Physics-Aware Downsampling with Deep Learning for Scalable Flood Modeling

• URL: http://arxiv.org/abs/2106.07218v1
• Date: Mon, 14 Jun 2021 08:05:14 GMT
• Title: Physics-Aware Downsampling with Deep Learning for Scalable Flood Modeling
• Authors: Niv Giladi, Zvika Ben-Haim, Sella Nevo, Yossi Matias, Daniel Soudry
• Abstract summary: We train a deep neural network to perform physics-informed downsampling of the terrain map. We demonstrate that with this method, it is possible to achieve a significant reduction in computational cost, while maintaining an accurate solution.

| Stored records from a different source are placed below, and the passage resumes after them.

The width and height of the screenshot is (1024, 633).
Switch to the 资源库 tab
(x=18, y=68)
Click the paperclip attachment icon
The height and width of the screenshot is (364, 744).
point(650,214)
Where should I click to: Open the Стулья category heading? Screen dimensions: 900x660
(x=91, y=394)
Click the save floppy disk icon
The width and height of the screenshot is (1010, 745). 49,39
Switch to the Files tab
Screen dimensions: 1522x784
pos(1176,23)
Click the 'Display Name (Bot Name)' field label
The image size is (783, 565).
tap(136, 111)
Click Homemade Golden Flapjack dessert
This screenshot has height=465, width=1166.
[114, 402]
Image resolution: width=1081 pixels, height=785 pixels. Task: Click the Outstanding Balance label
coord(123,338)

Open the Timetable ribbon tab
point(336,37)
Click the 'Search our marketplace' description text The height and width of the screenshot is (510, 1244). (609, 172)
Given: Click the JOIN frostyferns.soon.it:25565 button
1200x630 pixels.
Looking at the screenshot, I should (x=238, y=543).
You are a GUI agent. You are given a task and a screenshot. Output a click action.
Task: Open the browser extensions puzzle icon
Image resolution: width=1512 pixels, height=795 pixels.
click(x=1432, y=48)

• Score: 26.744689956865628
• License: http://arxiv.org/licenses/nonexclusive-distrib/1.0/
• Abstract: Background: Floods are the most common natural disaster in the world, affecting the lives of hundreds of millions. Flood forecasting is therefore a vitally important endeavor, typically achieved using physical water flow simulations, which rely on accurate terrain elevation maps. However, such simulations, based on solving partial differential equations, are computationally prohibitive on a large scale. This scalability issue is commonly alleviated using a coarse grid representation of the elevation map, though this representation may distort crucial terrain details, leading to significant inaccuracies in the simulation. Contributions: We train a deep neural network to perform physics-informed downsampling of the terrain map: we optimize the coarse grid representation of the terrain maps, so that the flood prediction will match the fine grid solution. For the learning process to succeed, we configure a dataset specifically for this task. We demonstrate that with this method, it is possible to achieve a significant reduction in computational cost, while maintaining an accurate solution. A reference implementation accompanies the paper as well as documentation and code for dataset reproduction.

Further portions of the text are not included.